Susan Magsamen and Ivy Ross’s Your Brain on Art: How the Arts Transform Us is one of those books that makes you rethink the whole business of art. Not just the kind that gets locked up in museums with schoolchildren being frogmarched past it, but the everyday stuff, singing badly in the car, doodling during a dull meeting, sticking on a playlist when the day’s gone sideways. It’s a great read but it does have some issues, however, it’s great to have some scientistific batting for art being essential.
Here are my compliments and what I think it missed.
The book introduces us to neuroaesthetics, which sounds like something you’d pay too much for at a Mayfair clinic, but is in fact the science of how art is intrinsic to your brain and body. Their central claim? We’re hard-wired for art. Not wired for tax returns, not wired for spreadsheets but wired for colour, rhythm, drama and doodling.
The Science Bit
Over the last twenty years, boffins have shoved people into brain scanners and discovered that art literally rewires the brain. This is thanks to neuroplasticity, which is the brain’s ability to keep reinventing itself like Madonna, only with fewer sequins. And art, according to Magsamen and Ross, is one of the fastest ways to make that happen.
And the stats back this up…
45 minutes of making art lowers cortisol (stress hormone) in 75% of people. Yes, even if you can’t draw more than a stick man.

(Stored items)

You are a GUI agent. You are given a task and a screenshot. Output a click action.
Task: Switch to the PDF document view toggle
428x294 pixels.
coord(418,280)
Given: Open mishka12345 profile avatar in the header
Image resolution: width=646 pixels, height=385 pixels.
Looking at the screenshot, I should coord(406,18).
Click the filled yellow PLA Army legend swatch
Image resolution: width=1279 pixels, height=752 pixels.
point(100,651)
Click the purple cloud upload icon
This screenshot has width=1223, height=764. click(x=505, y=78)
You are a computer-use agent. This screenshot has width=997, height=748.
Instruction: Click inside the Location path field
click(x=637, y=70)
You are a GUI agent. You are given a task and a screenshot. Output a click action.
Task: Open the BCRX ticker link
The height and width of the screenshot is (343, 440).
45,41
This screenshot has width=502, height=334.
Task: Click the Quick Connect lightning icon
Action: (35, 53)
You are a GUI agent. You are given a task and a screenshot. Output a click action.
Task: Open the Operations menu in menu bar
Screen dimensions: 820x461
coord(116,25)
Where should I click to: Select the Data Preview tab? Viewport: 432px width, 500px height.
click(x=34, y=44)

Task list
[A] Answer these questions using the book review above.
(i) Who are the two authors of the book under review?
(ii) Over how many years have brain scanner studies shown that art rewires the brain?
(iii) How many minutes of making art lowers cortisol, and in what percentage of people?
[B] Print the passage of the book review that begins at the words "The book introduces" and stops after the words "make that happen.".

Exercise answers
[A]
(i) Susan Magsamen and Ivy Ross.
(ii) Twenty years.
(iii) 45 minutes, in 75% of people.

[B]
The book introduces us to neuroaesthetics, which sounds like something you’d pay too much for at a Mayfair clinic, but is in fact the science of how art is intrinsic to your brain and body. Their central claim? We’re hard-wired for art. Not wired for tax returns, not wired for spreadsheets but wired for colour, rhythm, drama and doodling.
The Science Bit
Over the last twenty years, boffins have shoved people into brain scanners and discovered that art literally rewires the brain. This is thanks to neuroplasticity, which is the brain’s ability to keep reinventing itself like Madonna, only with fewer sequins. And art, according to Magsamen and Ross, is one of the fastest ways to make that happen.